Lines before the one containing "The width and height of the screenshot is (1568, 759)." are left out; that line and every line after it, through the end of the records, are to be reproduced exactly.

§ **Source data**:

*****

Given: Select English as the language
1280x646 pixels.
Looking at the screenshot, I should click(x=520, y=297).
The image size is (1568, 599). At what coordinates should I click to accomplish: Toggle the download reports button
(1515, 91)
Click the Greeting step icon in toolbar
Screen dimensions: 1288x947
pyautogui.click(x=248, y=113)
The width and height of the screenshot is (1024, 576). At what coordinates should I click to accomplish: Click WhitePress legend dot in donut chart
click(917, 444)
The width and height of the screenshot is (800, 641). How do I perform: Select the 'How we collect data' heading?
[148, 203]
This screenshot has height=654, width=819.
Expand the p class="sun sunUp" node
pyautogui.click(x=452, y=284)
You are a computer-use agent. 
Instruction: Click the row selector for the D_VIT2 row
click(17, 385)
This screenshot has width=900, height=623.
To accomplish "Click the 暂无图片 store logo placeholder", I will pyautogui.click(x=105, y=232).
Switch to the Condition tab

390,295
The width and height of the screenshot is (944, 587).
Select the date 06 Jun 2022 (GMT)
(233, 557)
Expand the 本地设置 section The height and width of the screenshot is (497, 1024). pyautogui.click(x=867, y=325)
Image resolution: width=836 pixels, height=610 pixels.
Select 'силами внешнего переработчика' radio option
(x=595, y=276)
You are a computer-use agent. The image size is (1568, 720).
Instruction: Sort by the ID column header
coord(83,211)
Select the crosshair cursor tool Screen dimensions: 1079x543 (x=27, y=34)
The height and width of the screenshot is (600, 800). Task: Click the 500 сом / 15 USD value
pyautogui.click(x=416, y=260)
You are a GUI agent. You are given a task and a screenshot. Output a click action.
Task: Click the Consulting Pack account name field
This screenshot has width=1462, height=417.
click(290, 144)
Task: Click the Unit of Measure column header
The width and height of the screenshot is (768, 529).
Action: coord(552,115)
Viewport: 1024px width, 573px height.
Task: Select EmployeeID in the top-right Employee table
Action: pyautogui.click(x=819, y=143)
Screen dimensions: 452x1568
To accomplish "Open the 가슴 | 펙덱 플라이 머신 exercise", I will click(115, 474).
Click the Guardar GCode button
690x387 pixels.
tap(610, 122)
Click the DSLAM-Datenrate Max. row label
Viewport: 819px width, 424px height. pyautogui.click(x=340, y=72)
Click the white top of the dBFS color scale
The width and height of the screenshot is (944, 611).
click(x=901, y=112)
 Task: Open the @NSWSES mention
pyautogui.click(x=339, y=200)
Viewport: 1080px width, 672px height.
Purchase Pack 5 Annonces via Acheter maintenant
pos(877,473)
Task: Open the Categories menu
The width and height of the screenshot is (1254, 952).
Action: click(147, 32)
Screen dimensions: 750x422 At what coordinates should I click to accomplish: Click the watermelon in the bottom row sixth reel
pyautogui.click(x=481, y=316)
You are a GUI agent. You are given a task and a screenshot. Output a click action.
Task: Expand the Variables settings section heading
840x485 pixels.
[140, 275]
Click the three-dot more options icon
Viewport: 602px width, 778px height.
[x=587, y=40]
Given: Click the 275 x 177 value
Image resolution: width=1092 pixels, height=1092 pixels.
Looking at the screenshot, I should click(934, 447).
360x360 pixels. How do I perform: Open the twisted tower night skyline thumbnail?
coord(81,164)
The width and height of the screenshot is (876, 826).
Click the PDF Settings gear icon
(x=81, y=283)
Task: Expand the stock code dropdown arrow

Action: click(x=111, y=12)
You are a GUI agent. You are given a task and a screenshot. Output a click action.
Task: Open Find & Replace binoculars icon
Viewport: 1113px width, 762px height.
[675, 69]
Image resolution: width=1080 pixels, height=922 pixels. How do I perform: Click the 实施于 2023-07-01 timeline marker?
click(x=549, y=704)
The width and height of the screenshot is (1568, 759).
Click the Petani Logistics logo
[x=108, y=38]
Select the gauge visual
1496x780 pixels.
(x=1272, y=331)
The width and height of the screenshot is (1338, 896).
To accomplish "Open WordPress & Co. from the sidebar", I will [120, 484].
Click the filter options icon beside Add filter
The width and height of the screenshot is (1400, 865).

*****

§ **FINAL ANSWER**:
The width and height of the screenshot is (1568, 759).
Click the Petani Logistics logo
[x=108, y=38]
Select the gauge visual
1496x780 pixels.
(x=1272, y=331)
The width and height of the screenshot is (1338, 896).
To accomplish "Open WordPress & Co. from the sidebar", I will [120, 484].
Click the filter options icon beside Add filter
The width and height of the screenshot is (1400, 865).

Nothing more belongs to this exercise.